Gala University opening of Roger S. Berlind Theatre features 'Big Love'
The Program in Theater and Dance will present Charles Mee's critically acclaimed comedy, "Big Love," as the gala University opening of the Roger S. Berlind Theatre at 8 p.m. Friday through Sunday, Nov. 14-16, and Thursday through Saturday, Nov. 20-22.
Faculty member Davis McCallum will direct the New Jersey premiere of this play, which won a special citation at the 2001-02 Obie Awards.
Inspired by what some believe to be the earliest surviving play in Western literature, Aeschylus' "The Suppliant Women," "Big Love" tells the story of 50 sisters who flee an arranged marriage to their 50 cousins. The production uses spectacle and text, music and movement to tell a story that is part romance, part gender war and part exploration of what it is to be a man and a woman in today's world.
"Charles Mee has the uncanny ability to blend various disciplines such as poetry, sculpture, music, choreography, performance art and physical schtick," McCallum said. "For a director and actors, he offers a canvas on which to create a mind-boggling theatrical event -- tragic at one moment, farcical the next."
The Roger S. Berlind Theatre, the dynamic new performance space at McCarter Theatre Center, is named after the distinguished Broadway producer and 1952 Princeton alumnus.

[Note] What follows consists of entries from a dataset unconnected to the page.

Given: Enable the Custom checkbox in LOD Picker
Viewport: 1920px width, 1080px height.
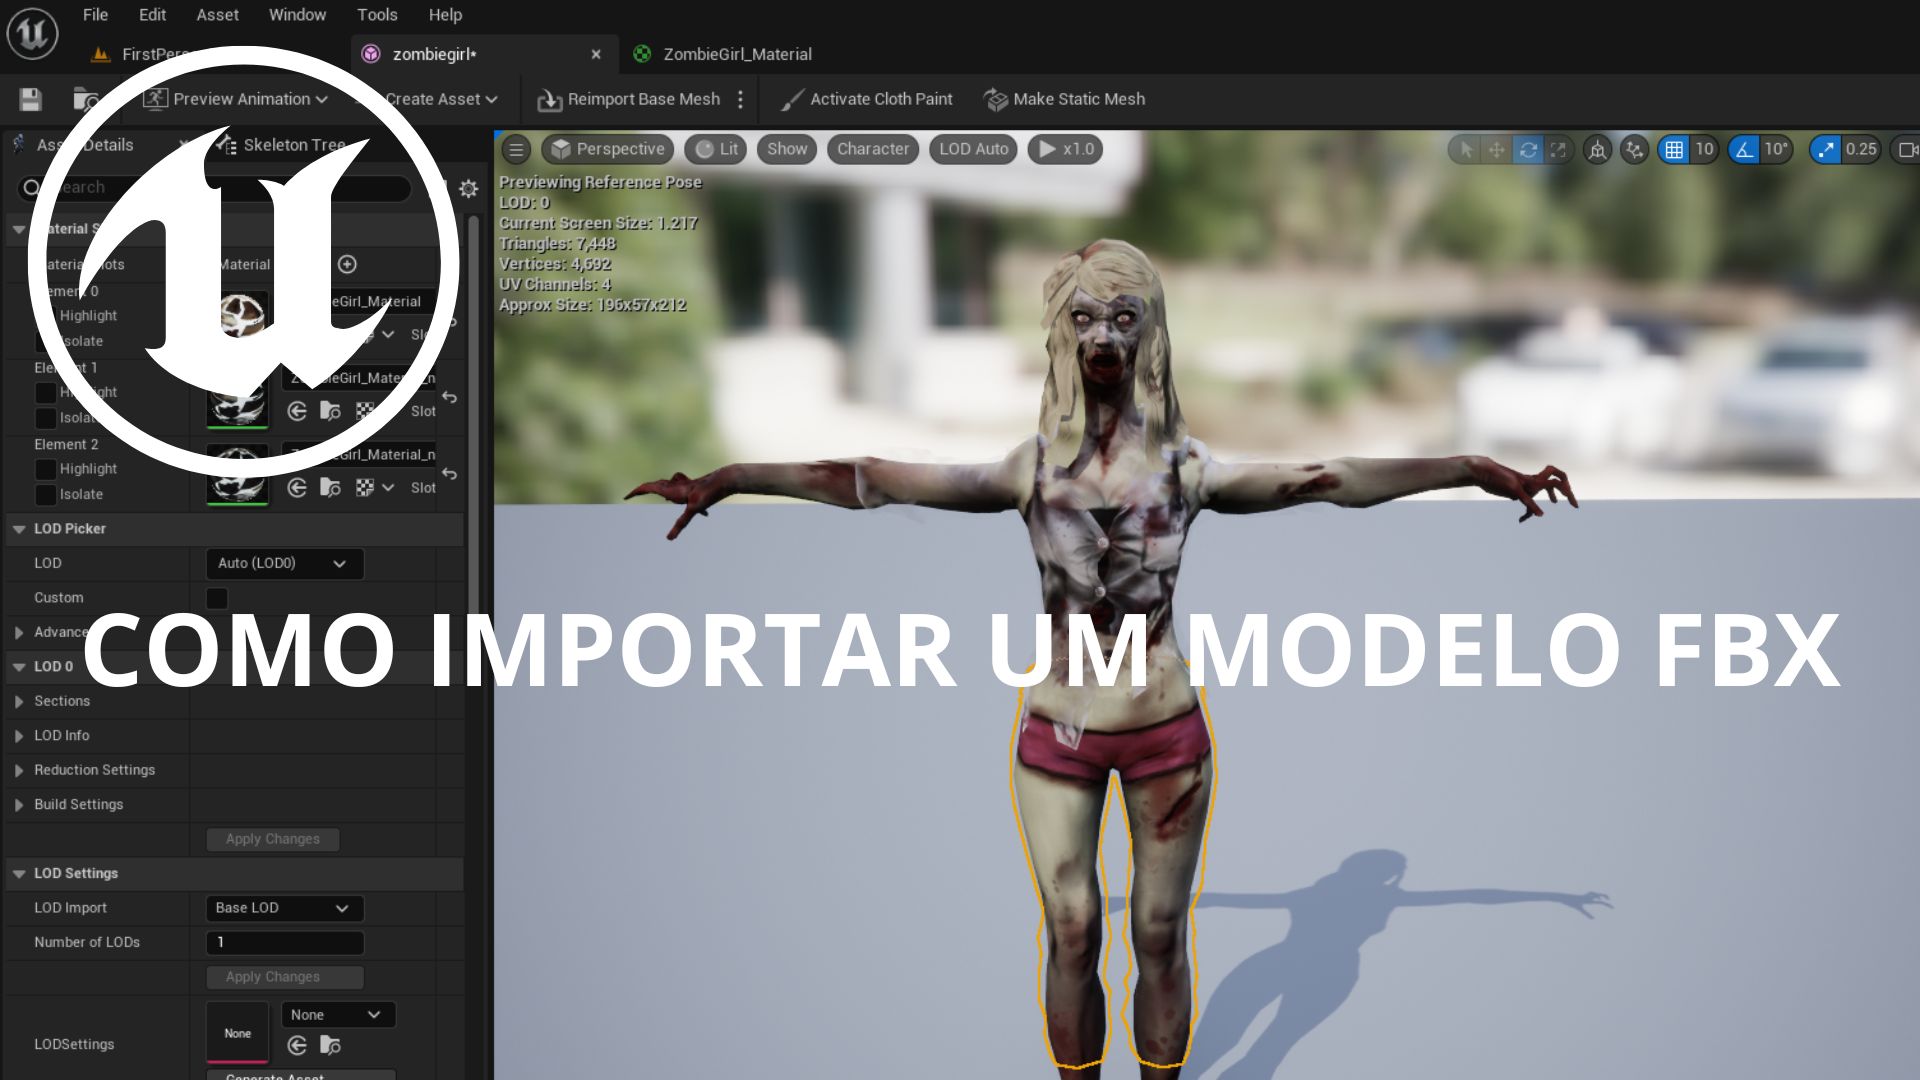Looking at the screenshot, I should pyautogui.click(x=218, y=597).
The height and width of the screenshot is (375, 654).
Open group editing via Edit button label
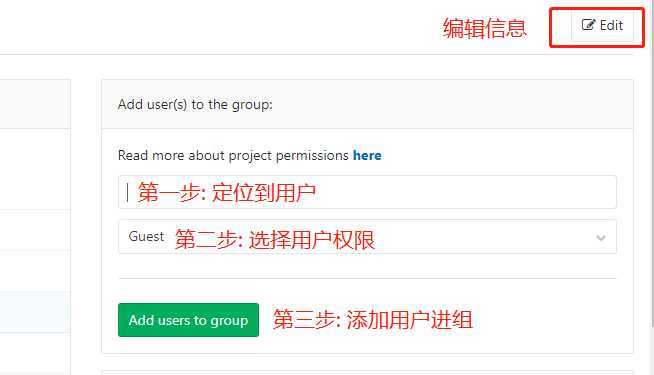[x=611, y=25]
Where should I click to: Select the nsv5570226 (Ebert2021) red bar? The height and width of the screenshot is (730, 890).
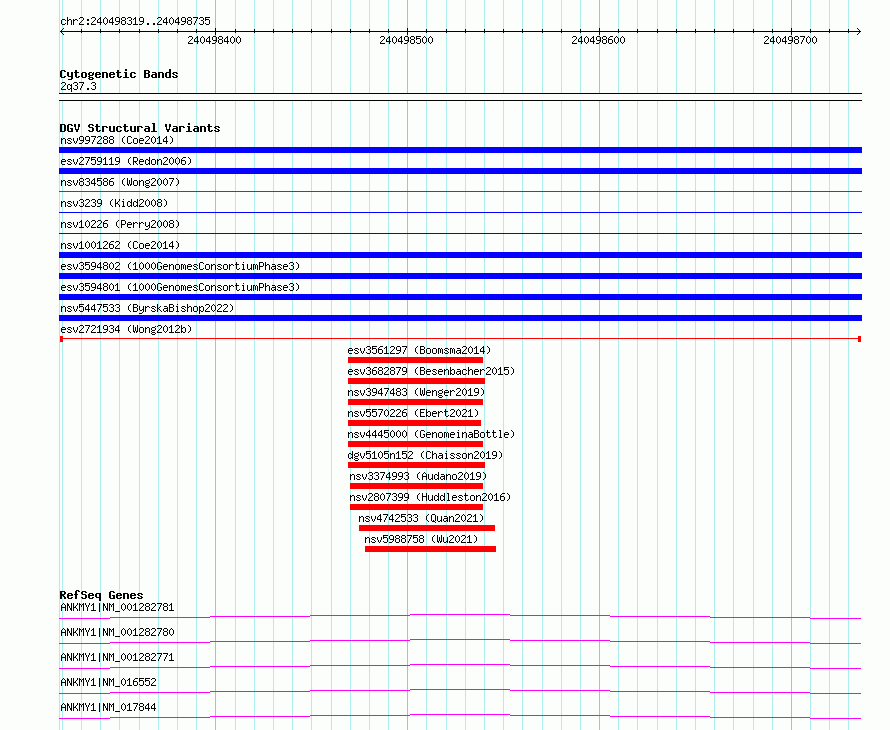click(414, 423)
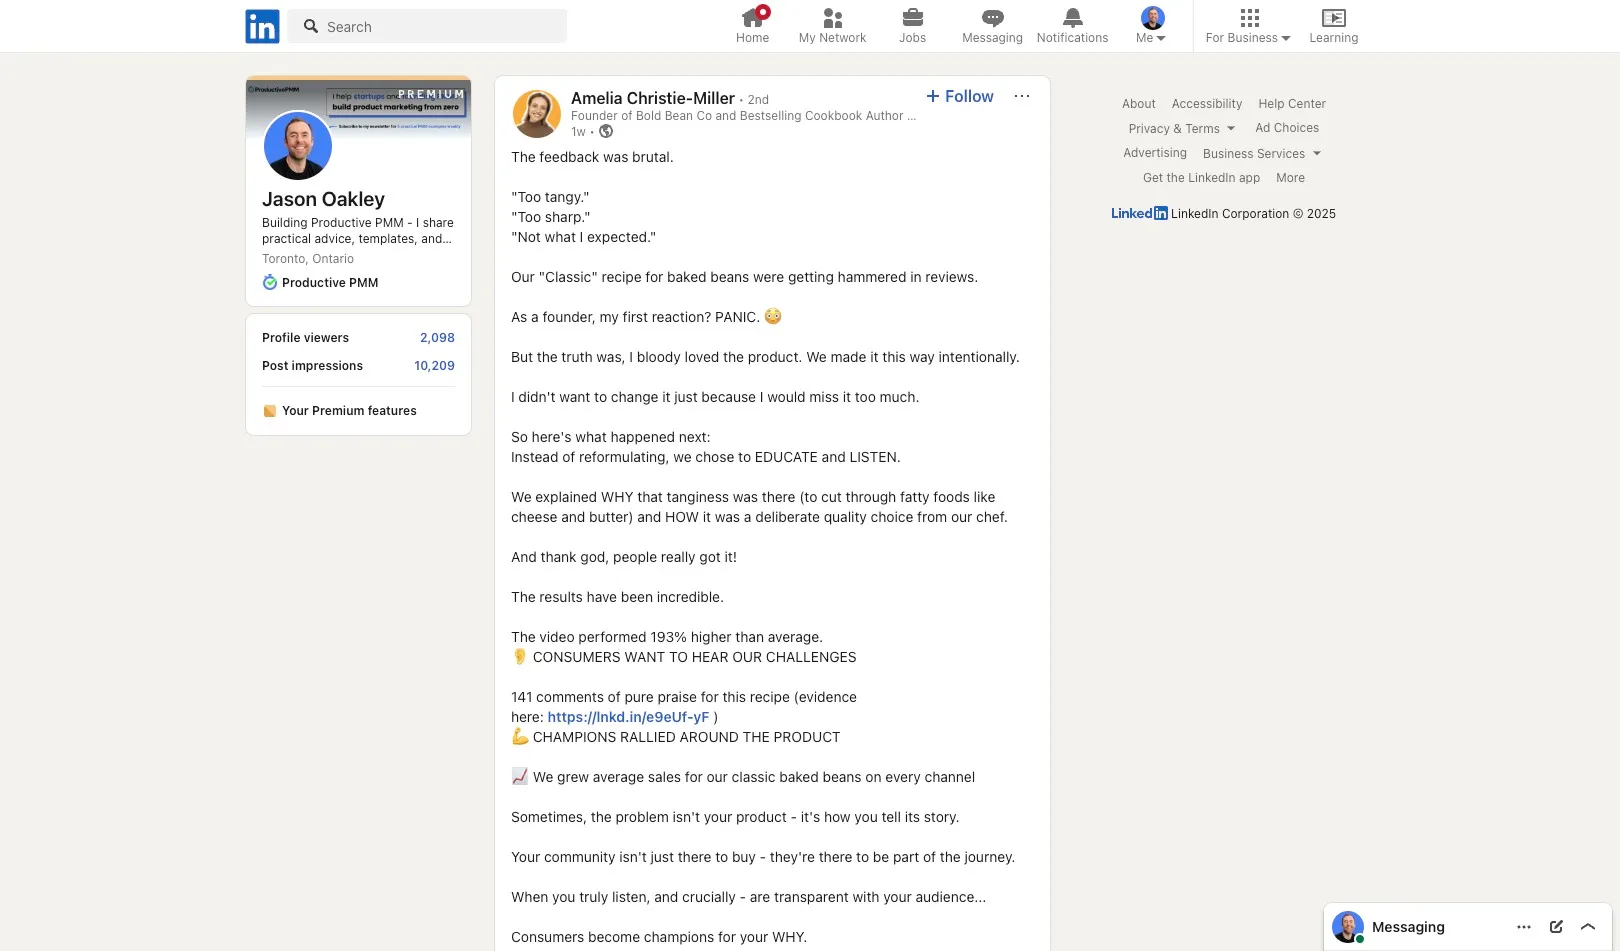Open LinkedIn Learning icon
The width and height of the screenshot is (1620, 951).
pyautogui.click(x=1333, y=18)
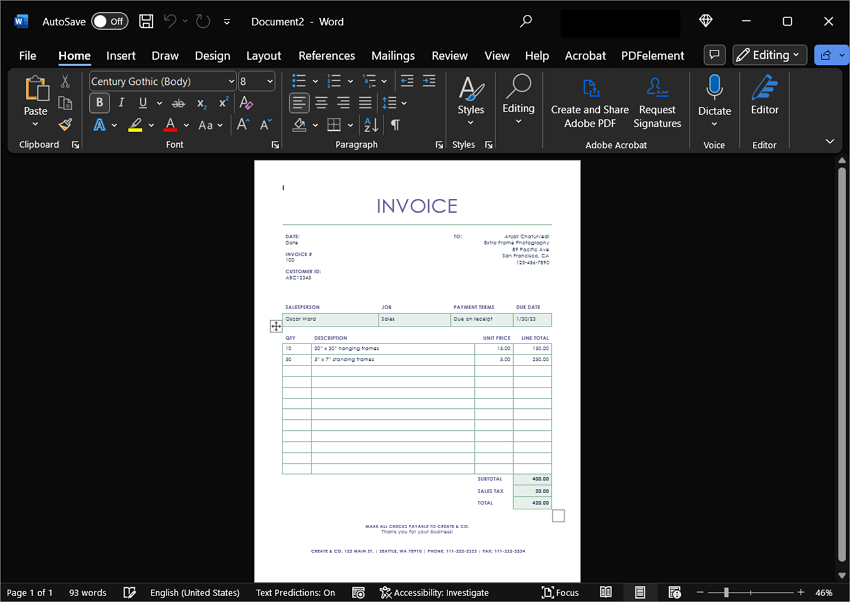Image resolution: width=850 pixels, height=602 pixels.
Task: Toggle bold formatting on selected text
Action: point(98,102)
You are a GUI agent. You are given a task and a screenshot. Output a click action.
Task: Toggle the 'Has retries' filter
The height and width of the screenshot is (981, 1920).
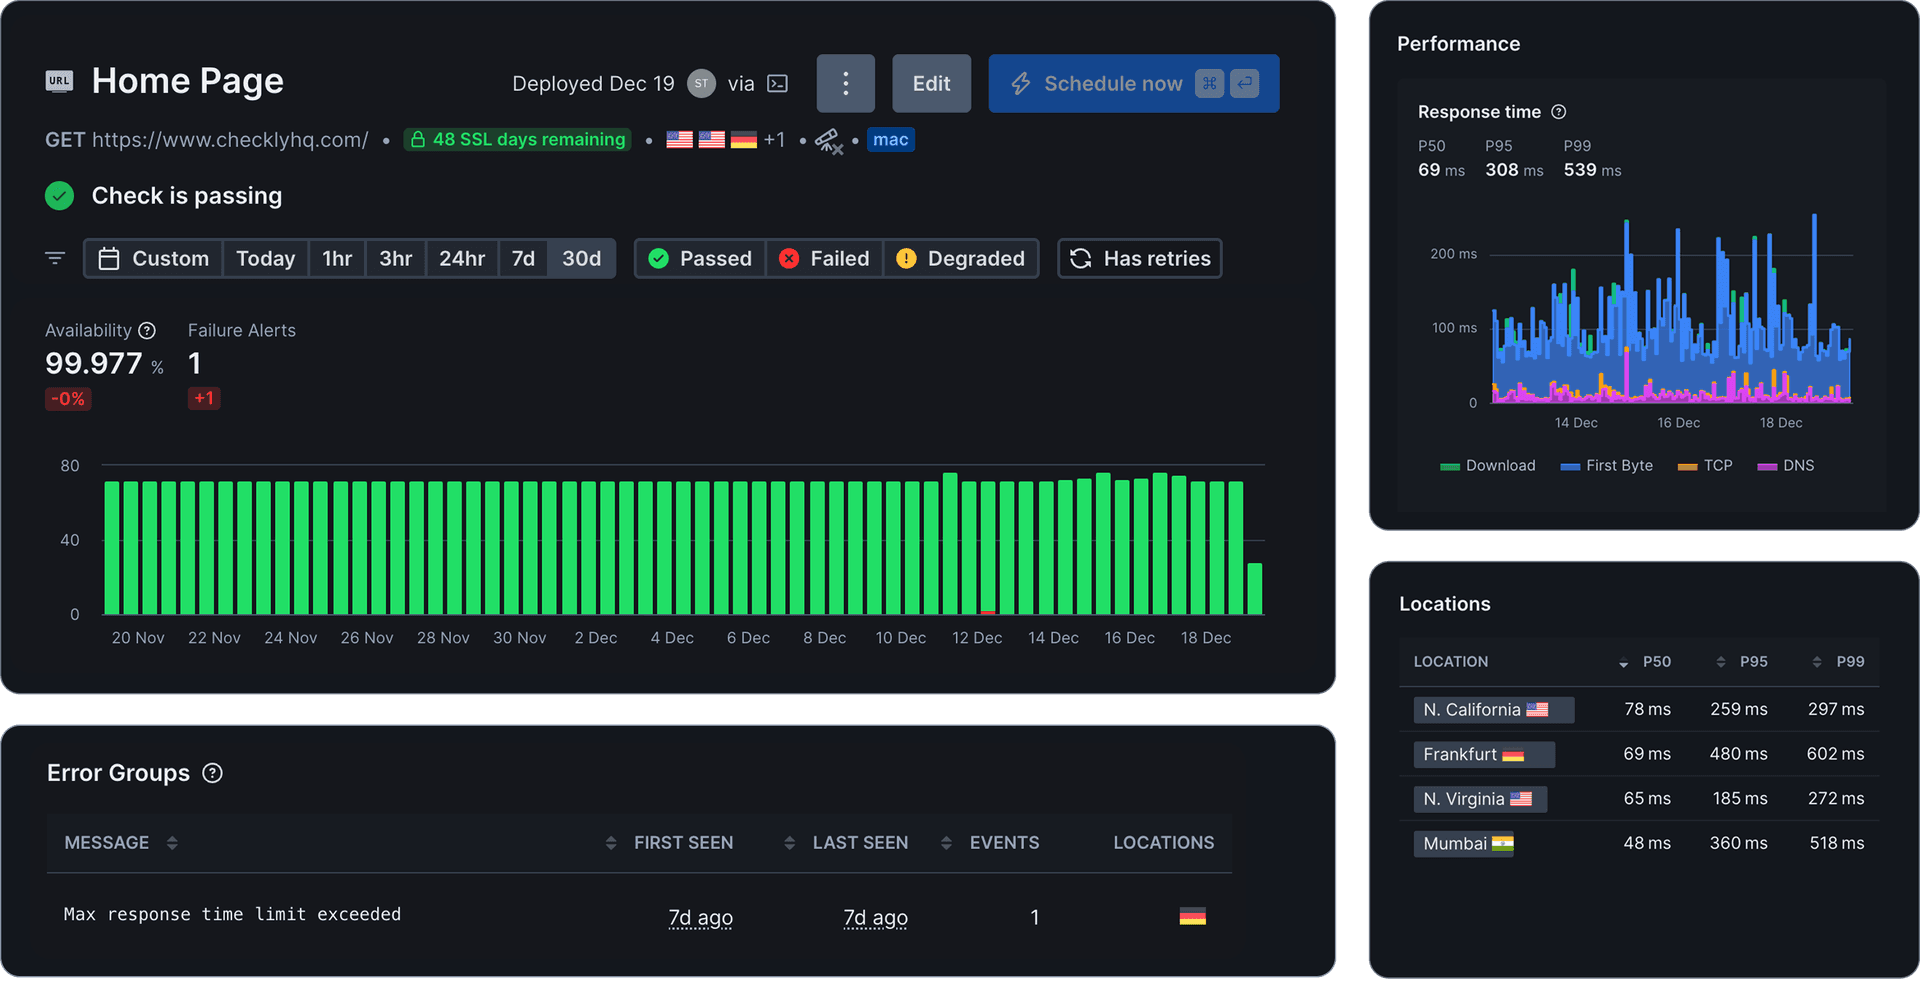tap(1139, 258)
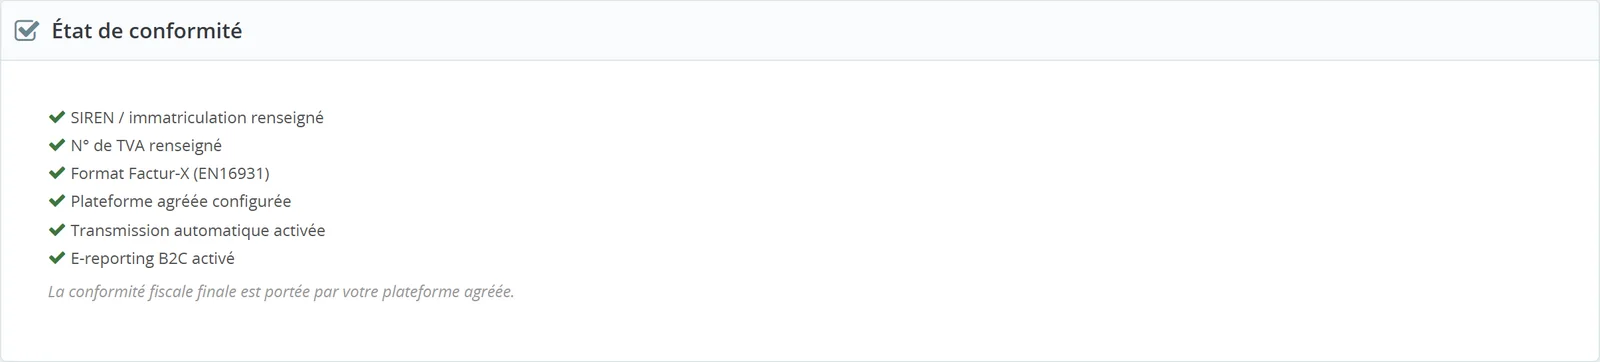Select the État de conformité heading
Viewport: 1600px width, 362px height.
[x=147, y=31]
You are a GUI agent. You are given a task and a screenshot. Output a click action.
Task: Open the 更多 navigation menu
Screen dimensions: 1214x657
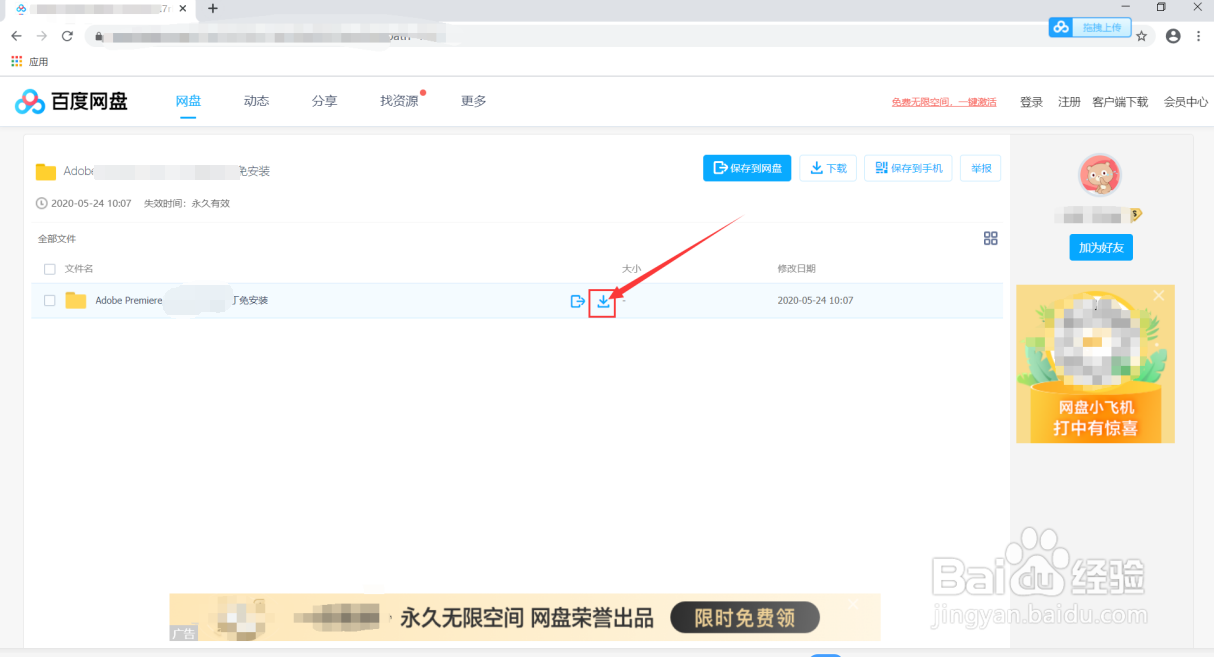tap(472, 101)
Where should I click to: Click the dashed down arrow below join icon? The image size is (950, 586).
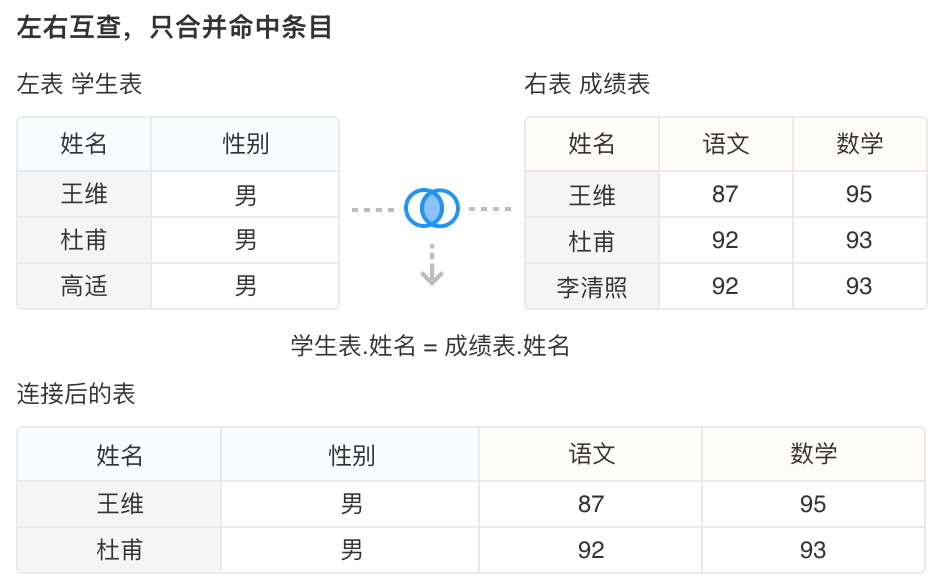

The building, designed by renowned theater architect Hugh Hardy, a 1954 alumnus, is a shared venue of the Program in Theater and Dance and McCarter Theatre.
For ticket information, call the box office at 258-2787 or visit <www.mccarter.org>.
Exhibition in Frist honors Gesner
An exhibition in memory of Princeton alumnus and composer Clark Gesner is on display in the main gallery of the Frist Campus Center through Sunday, Nov. 16.
The display, "Happiness Is Honoring Clark Gesner '60," honors Gesner, longtime member, supporter and trustee of the Triangle Club, who created the musical, "You're a Good Man, Charlie Brown." He died in August 2002. It coincides with the club's 113th annual production playing at the McCarter Theatre Center Nov. 14-16 (see photo on page 4).
In collaboration with staff from the Seeley G. Mudd Manuscript Library, members of the Triangle Club have assembled materials from Gesner's personal and professional papers, which were donated by his family to the library. The display focuses on Gesner's contributions to the Triangle Club as a member and as unofficial archivist of Triangle memorabilia. It also includes historical materials from "You're a Good Man, Charlie Brown," which was performed on and off Broadway.